I'm using the python version of Xgboost and trying to set early stopping on AUC as follows:
param = {
'bst:max_depth':4,
'bst:eta':0.1,
'silent':1,
'objective':'binary:logistic'
}
param['nthread'] = 10
param['eval_metric'] = "auc"
param['seed'] = 0
plst = param.items()
evallist = [(dtrain_test1,'train'), (dtest2,'eval')]
num_round = 50
bst = xgb.train( plst, dtrain_test1, num_round, evallist, early_stopping_rounds = 5)
However, even though the AUC is still increasing, after 5 rounds the iteration stops:
Will train until eval error hasn't decreased in 5 rounds.
[0] train-auc:0.681576 eval-auc:0.672914
[1] train-auc:0.713940 eval-auc:0.705898
[2] train-auc:0.719168 eval-auc:0.710064
[3] train-auc:0.724578 eval-auc:0.713953
[4] train-auc:0.729903 eval-auc:0.718029
[5] train-auc:0.732958 eval-auc:0.719815
Stopping.

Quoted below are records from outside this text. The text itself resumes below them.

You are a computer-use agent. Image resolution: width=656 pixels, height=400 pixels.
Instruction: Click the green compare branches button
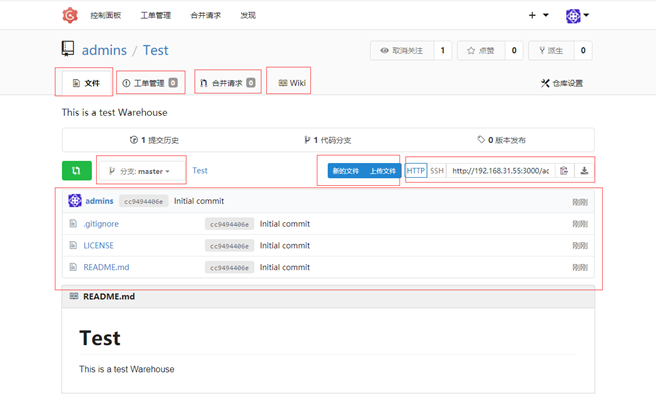[77, 171]
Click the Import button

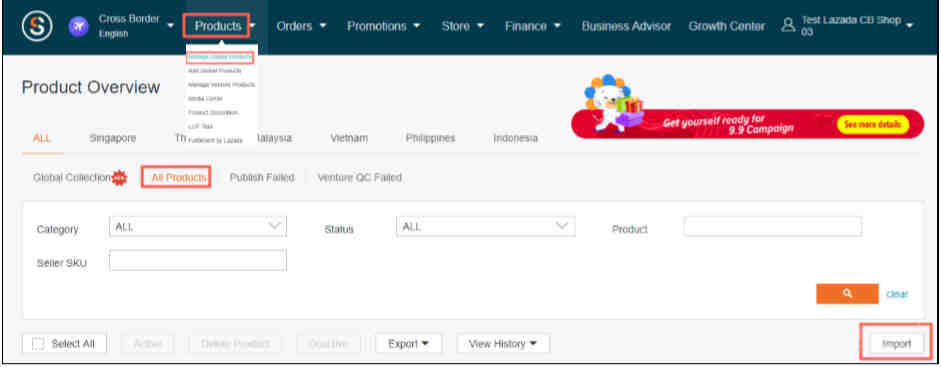tap(897, 344)
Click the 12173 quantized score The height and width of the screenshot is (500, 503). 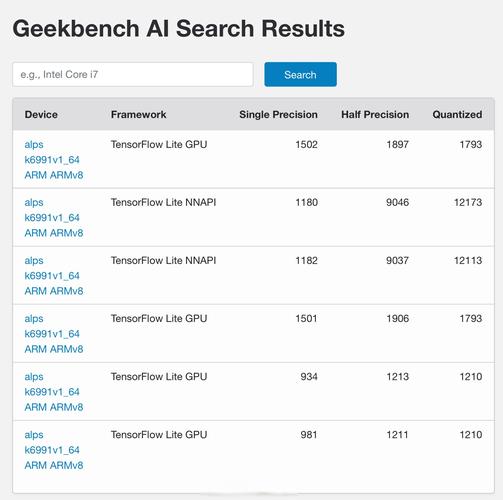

Best iteration:
[0] train-auc:0.681576 eval-auc:0.672914
This looks to me somehow Xgboost thinks AUC should keep decreasing instead of increasing, otherwise the early stop will get triggered. Why is this the case and how to fix it?
One solution is to define your own eval metric like explained here https://github.com/tqchen/xgboost/blob/master/demo/guide-python/custom_objective.py.
And instead of computing the auc compute (-auc) this way it will decrease.
Thanks @myouness ! That's indeed a solution. Is this behavior a bug of the package?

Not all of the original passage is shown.